» ABOUT THIS EXERCISE
Of all the entries below, retype only the lines from the one with "The height and width of the screenshot is (900, 1200)." through the one with "Click the Pulumi", exactly as they appear.

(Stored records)
· · · · · · ·

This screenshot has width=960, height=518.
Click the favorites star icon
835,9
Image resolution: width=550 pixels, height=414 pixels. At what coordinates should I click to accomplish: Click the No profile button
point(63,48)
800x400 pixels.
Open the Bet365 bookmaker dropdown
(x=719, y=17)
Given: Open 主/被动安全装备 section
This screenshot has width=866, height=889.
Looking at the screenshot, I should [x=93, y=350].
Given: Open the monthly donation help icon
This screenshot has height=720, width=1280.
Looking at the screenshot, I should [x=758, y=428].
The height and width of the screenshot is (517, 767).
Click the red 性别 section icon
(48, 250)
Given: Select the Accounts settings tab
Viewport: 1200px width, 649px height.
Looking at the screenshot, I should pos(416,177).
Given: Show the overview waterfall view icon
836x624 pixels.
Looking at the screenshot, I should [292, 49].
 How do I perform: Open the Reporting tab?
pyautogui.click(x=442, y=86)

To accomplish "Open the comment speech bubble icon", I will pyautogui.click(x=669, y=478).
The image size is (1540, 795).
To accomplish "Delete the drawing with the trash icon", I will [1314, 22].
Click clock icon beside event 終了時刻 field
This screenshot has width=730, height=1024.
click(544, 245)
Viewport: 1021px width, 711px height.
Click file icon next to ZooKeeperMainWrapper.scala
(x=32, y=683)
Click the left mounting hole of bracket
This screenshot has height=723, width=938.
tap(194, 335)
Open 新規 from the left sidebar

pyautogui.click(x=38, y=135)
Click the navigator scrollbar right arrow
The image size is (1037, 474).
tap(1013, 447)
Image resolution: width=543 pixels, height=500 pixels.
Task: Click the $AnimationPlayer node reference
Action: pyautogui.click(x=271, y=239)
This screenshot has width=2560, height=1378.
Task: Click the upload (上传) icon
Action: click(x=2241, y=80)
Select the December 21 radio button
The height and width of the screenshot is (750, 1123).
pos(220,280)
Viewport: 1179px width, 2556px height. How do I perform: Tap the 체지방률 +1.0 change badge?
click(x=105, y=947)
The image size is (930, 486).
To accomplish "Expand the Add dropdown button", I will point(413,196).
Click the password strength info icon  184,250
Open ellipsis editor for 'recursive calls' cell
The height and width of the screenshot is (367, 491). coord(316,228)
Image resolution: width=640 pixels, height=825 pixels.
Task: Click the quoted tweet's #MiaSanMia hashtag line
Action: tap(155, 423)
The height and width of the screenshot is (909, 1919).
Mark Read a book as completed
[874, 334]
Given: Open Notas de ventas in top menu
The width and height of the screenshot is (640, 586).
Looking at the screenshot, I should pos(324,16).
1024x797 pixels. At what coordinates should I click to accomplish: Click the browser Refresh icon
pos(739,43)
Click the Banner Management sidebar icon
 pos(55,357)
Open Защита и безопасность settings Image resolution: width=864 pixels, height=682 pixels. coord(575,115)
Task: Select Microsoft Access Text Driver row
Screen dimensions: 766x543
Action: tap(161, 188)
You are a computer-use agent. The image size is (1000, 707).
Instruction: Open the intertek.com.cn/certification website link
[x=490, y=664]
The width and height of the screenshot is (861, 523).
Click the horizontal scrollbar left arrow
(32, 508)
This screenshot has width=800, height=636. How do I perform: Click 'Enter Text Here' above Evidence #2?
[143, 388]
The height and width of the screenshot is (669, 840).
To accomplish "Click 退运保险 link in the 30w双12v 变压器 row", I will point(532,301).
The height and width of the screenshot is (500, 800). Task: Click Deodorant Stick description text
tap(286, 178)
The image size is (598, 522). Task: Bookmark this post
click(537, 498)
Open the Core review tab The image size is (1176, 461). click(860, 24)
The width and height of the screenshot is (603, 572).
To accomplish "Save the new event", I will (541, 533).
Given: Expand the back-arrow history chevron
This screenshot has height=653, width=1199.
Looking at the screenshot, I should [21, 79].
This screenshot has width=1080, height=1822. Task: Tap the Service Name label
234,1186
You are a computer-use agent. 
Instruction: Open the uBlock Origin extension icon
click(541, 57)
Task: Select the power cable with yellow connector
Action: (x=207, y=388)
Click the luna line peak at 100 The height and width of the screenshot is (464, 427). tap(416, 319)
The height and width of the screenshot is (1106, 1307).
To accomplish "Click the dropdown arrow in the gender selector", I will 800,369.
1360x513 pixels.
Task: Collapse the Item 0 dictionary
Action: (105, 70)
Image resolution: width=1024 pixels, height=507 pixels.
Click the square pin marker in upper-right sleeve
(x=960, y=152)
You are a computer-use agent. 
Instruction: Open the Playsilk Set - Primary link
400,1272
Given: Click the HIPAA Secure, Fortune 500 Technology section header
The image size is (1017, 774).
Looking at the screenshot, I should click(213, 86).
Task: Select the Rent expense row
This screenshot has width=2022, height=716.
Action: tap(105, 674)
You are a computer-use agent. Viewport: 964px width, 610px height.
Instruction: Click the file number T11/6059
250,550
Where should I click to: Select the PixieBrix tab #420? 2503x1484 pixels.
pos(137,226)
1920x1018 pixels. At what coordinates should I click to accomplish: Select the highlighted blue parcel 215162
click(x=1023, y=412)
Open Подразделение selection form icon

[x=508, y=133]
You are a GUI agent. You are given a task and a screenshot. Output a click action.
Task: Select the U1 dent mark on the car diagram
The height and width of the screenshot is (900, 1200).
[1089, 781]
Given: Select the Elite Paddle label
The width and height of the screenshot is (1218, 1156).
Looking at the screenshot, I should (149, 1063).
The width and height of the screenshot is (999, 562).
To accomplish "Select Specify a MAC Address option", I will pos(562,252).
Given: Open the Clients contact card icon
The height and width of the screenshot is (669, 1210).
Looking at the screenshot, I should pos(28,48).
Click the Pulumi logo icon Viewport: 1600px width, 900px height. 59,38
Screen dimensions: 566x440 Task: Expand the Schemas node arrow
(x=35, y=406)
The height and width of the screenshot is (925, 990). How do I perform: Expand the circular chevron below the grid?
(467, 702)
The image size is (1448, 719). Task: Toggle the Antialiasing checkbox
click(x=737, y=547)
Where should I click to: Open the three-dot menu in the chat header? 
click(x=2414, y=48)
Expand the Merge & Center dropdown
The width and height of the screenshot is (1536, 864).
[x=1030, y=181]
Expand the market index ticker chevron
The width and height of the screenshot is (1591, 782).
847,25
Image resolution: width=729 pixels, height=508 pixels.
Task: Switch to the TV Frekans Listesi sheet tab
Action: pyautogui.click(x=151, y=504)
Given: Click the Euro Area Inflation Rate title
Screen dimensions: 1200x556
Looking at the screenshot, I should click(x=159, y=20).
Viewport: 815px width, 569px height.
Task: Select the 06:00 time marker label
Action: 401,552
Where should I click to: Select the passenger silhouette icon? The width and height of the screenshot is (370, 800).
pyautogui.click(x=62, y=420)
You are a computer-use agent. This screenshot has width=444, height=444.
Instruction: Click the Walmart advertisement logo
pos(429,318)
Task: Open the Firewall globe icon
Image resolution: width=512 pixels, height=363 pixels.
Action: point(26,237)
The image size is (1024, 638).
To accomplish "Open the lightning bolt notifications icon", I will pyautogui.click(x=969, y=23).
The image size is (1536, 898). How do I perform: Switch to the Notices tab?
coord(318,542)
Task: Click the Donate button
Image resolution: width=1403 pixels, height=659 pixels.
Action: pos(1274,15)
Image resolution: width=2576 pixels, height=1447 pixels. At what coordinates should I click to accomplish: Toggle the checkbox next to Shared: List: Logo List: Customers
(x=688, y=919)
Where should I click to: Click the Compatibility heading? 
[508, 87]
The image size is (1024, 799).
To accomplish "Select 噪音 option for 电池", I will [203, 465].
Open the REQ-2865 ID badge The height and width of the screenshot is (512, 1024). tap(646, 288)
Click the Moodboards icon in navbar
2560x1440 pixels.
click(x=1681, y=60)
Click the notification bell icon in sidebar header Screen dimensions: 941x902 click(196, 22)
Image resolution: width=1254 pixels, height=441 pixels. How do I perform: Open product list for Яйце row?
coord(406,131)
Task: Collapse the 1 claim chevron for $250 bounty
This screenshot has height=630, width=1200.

· · · · · · ·

» EXERCISE OUTPUT
The height and width of the screenshot is (900, 1200).
[1089, 781]
Given: Select the Elite Paddle label
The width and height of the screenshot is (1218, 1156).
Looking at the screenshot, I should (149, 1063).
The width and height of the screenshot is (999, 562).
To accomplish "Select Specify a MAC Address option", I will pos(562,252).
Given: Open the Clients contact card icon
The height and width of the screenshot is (669, 1210).
Looking at the screenshot, I should pos(28,48).
Click the Pulumi logo icon Viewport: 1600px width, 900px height. 59,38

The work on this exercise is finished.